I don't think it's getting away from the issue: we're still determining the set of issues present in the code.
It's very good to have unit tests, but full correctness of concurrent code is often difficult to test using unit tests. In this case, it seems that connections are eventually made (or not made in the case of unreachable IOCs). We don't only want the code to be only functionally correct (i.e., eventually establish connections), but we want it to implement an intended algorithm correctly to also achieve the desired performance characteristics in all cases. |
As for accommodating Matlab, looks like we don't need to worry about it any longer. The site which was most interested in using Matlab and PVAccess has also specifically not been interested in Java, so P4P might be more palatable anyway. |
step1 for fixing tcp connections delays, based on the discussion #3338
@jacomago: You were right that it can be solved per IP address. In fact, it seems it was already and furthermore it seems that the single-threaded version works when running it multi-threaded: #3348 (comment) |
As stated in the initial comment of this pull request, this pull request was intended as a starting point for a discussion. Since the discussion has resulted in the two pull requests #3345 and #3348, and since no discussion has taken place in this pull request for two weeks, I conclude that this pull request has served its purpose. I therefore close this pull request. |
We have encountered an issue where with an IOC that accepts UDP but drops TCP packets: when loading an OPI that contains a PV on the IOC in question, any PVs that have not been connected to yet show as being disconnected.

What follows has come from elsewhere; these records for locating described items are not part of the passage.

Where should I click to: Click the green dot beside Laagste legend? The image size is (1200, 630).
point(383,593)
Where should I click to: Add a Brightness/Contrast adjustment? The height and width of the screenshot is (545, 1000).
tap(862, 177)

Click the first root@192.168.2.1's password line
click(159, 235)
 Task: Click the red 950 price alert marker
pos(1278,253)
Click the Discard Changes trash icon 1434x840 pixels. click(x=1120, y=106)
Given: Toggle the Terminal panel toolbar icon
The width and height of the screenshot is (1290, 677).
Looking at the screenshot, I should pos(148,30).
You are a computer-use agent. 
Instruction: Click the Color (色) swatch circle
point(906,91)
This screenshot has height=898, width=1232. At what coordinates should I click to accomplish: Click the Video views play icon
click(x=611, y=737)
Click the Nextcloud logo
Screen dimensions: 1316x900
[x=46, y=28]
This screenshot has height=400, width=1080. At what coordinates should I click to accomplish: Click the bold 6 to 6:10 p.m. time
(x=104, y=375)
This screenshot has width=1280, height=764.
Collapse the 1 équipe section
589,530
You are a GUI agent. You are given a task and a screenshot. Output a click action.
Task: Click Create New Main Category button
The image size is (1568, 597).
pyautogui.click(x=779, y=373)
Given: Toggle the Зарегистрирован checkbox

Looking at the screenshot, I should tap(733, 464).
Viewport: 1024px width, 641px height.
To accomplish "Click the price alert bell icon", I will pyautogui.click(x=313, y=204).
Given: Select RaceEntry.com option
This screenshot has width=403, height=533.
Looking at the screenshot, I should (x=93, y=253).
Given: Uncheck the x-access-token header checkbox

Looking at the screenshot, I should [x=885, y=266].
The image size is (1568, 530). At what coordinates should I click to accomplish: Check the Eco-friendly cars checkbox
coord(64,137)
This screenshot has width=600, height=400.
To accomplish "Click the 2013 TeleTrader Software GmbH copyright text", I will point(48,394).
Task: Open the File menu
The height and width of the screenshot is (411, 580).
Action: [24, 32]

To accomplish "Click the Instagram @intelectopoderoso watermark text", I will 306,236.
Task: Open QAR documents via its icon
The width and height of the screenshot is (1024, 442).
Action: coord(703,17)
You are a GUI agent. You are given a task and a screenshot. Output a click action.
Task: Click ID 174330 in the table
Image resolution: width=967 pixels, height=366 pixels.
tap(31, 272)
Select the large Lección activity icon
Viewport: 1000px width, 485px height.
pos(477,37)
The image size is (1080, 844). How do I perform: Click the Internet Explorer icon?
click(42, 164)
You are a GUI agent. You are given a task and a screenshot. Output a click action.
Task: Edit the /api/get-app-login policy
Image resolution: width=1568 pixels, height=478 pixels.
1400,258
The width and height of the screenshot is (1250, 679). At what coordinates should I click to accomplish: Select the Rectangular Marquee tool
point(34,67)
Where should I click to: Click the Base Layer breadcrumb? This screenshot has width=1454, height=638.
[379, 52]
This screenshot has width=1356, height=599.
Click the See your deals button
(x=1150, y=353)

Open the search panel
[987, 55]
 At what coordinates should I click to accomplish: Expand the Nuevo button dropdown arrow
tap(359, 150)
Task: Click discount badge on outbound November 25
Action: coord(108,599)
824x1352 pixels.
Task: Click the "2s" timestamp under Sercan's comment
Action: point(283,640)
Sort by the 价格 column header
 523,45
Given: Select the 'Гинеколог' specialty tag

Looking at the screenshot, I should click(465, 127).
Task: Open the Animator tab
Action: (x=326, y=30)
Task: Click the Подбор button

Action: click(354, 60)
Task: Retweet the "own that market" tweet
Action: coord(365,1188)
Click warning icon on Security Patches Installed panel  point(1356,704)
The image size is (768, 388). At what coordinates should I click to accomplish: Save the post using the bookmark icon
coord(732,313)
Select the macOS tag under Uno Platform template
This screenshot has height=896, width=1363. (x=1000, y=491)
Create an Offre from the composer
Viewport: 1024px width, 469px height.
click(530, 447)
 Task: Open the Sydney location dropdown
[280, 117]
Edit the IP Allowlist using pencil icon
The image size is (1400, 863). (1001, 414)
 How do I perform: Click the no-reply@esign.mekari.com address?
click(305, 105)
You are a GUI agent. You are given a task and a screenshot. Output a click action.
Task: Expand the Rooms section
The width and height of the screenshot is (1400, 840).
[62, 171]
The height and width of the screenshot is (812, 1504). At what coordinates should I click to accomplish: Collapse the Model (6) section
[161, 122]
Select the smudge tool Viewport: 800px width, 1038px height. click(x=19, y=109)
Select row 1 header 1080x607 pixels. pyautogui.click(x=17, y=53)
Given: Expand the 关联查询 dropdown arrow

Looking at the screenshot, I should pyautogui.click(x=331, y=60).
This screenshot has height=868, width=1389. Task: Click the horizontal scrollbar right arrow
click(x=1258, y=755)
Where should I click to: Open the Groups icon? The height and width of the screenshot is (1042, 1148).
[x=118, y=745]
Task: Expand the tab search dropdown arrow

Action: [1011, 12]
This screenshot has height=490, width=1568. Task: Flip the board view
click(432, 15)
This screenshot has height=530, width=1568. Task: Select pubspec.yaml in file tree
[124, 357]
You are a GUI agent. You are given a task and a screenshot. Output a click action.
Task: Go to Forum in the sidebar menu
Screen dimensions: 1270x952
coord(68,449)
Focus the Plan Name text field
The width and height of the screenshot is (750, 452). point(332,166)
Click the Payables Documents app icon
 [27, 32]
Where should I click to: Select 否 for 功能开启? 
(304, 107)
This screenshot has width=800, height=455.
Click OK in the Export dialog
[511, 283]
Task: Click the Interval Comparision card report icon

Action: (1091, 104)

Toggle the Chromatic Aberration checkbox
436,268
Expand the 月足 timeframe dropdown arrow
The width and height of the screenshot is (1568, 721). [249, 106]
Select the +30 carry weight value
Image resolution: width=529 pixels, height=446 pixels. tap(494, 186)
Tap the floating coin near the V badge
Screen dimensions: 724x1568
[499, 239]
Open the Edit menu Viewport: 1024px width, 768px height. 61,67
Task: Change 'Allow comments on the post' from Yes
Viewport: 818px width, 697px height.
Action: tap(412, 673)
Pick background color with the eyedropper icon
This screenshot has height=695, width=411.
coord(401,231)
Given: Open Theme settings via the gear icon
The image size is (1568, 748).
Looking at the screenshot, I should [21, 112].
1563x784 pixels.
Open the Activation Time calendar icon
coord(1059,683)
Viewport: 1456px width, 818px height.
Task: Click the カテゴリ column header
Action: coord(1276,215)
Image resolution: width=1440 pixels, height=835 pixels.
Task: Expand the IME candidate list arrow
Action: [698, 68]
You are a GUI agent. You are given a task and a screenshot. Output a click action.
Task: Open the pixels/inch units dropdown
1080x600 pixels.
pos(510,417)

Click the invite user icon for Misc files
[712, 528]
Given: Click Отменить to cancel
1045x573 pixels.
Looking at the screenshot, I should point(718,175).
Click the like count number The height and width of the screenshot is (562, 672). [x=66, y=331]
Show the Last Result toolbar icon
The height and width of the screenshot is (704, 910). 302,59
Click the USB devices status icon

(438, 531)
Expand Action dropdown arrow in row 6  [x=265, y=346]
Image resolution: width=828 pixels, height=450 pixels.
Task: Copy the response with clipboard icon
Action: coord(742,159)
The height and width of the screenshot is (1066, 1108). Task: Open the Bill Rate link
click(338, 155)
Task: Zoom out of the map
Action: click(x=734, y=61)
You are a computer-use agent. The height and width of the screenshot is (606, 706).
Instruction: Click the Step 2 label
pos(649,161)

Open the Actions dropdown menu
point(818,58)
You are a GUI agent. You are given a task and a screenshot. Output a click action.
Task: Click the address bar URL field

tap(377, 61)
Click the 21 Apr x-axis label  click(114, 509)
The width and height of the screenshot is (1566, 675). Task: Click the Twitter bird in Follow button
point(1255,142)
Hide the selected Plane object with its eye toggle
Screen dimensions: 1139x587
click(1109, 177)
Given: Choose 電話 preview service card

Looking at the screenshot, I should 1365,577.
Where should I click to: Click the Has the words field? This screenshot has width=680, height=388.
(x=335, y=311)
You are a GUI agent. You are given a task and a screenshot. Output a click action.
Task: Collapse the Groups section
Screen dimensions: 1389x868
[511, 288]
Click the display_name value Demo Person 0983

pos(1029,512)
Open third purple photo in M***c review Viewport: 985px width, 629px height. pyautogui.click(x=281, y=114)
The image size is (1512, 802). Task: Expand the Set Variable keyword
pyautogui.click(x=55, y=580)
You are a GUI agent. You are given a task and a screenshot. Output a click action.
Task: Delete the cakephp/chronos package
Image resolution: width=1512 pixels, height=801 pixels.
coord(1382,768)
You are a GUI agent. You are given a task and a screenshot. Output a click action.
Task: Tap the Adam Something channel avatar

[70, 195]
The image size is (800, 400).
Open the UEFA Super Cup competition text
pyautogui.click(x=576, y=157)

It appears that the reason is that the code that connects over TCP after receiving a UDP response to a search query gets stuck waiting for the TCP connection to be established. It appears that this code runs on a single thread, and that as a consequence the TCP connections to subsequent IOCs are not established.
This pull request calls the code to establish the TCP connection on a separate thread. Please note that I do not know this code base, and that this pull request is meant as a starting point for a discussion and perhaps as inspiration for a real fix. In particular, I don't know which parts of the code are thread-safe and in which way. This has to be considered carefully.
I can reproduce the issue by the following steps:
@kasemir, I would like to ask whether you think that this looks like a plausible fix for the error that we have observed?